_What is being asked:_
Look below for the lines from the one with "Эксперт рассказала, какие" to the one with "Забыли пароль? (1304, 6)", and copy exactly those lines, both ends included.

_Supplied entries:_
--- START ---

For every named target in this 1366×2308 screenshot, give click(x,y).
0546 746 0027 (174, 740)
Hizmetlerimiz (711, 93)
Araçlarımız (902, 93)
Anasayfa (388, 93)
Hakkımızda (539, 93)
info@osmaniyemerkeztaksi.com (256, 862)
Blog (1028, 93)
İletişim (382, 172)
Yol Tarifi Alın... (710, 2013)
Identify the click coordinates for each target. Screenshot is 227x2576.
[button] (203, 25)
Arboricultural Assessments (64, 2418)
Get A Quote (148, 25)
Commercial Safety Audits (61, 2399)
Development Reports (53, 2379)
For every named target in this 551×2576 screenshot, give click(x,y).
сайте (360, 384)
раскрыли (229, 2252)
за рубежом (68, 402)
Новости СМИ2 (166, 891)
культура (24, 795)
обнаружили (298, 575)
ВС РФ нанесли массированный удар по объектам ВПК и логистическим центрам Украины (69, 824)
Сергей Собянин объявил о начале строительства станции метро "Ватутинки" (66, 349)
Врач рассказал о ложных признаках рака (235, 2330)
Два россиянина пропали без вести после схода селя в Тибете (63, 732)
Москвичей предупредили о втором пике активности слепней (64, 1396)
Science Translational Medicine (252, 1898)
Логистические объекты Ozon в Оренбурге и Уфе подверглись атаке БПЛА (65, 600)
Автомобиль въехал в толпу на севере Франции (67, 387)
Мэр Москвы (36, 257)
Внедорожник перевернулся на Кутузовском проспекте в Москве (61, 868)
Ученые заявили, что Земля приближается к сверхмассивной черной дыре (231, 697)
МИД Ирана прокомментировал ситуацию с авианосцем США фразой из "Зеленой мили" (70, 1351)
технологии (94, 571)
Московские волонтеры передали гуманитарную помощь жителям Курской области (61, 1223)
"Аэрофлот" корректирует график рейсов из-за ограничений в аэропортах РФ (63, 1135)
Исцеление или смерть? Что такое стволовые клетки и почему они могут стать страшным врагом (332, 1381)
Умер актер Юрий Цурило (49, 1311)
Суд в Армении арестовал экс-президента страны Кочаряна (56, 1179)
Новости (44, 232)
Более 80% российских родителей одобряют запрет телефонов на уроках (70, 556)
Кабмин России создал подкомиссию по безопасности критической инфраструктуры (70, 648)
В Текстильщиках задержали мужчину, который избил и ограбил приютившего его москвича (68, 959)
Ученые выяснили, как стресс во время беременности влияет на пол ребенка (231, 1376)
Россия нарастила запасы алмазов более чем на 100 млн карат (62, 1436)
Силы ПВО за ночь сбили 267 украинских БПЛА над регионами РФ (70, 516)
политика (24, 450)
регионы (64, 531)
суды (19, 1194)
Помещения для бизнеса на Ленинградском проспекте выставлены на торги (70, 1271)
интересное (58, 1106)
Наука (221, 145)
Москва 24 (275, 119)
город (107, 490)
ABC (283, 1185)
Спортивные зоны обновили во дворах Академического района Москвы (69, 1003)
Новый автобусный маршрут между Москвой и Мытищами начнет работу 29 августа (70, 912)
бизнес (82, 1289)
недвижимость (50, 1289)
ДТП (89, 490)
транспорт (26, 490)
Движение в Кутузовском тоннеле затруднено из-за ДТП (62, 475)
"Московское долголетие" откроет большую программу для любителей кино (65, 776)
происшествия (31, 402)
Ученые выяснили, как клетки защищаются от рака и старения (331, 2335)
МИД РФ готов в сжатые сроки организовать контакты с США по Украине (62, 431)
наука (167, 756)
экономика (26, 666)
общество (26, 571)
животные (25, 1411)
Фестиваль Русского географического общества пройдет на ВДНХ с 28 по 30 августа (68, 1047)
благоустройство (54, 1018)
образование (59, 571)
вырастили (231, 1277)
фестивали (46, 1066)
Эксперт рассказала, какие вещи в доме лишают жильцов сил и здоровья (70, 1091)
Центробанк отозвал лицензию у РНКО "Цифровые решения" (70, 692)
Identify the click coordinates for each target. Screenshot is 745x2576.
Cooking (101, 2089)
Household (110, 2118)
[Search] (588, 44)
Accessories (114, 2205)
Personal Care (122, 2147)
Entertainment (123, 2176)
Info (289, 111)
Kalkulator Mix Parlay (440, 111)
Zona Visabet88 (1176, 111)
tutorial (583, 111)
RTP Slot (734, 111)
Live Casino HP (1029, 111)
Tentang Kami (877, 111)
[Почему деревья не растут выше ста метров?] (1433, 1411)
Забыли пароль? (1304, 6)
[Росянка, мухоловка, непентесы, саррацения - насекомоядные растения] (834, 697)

--- END ---

_Solution to this problem:_
Эксперт рассказала, какие вещи в доме лишают жильцов сил и здоровья (70, 1091)
Центробанк отозвал лицензию у РНКО "Цифровые решения" (70, 692)
Identify the click coordinates for each target. Screenshot is 745x2576.
Cooking (101, 2089)
Household (110, 2118)
[Search] (588, 44)
Accessories (114, 2205)
Personal Care (122, 2147)
Entertainment (123, 2176)
Info (289, 111)
Kalkulator Mix Parlay (440, 111)
Zona Visabet88 (1176, 111)
tutorial (583, 111)
RTP Slot (734, 111)
Live Casino HP (1029, 111)
Tentang Kami (877, 111)
[Почему деревья не растут выше ста метров?] (1433, 1411)
Забыли пароль? (1304, 6)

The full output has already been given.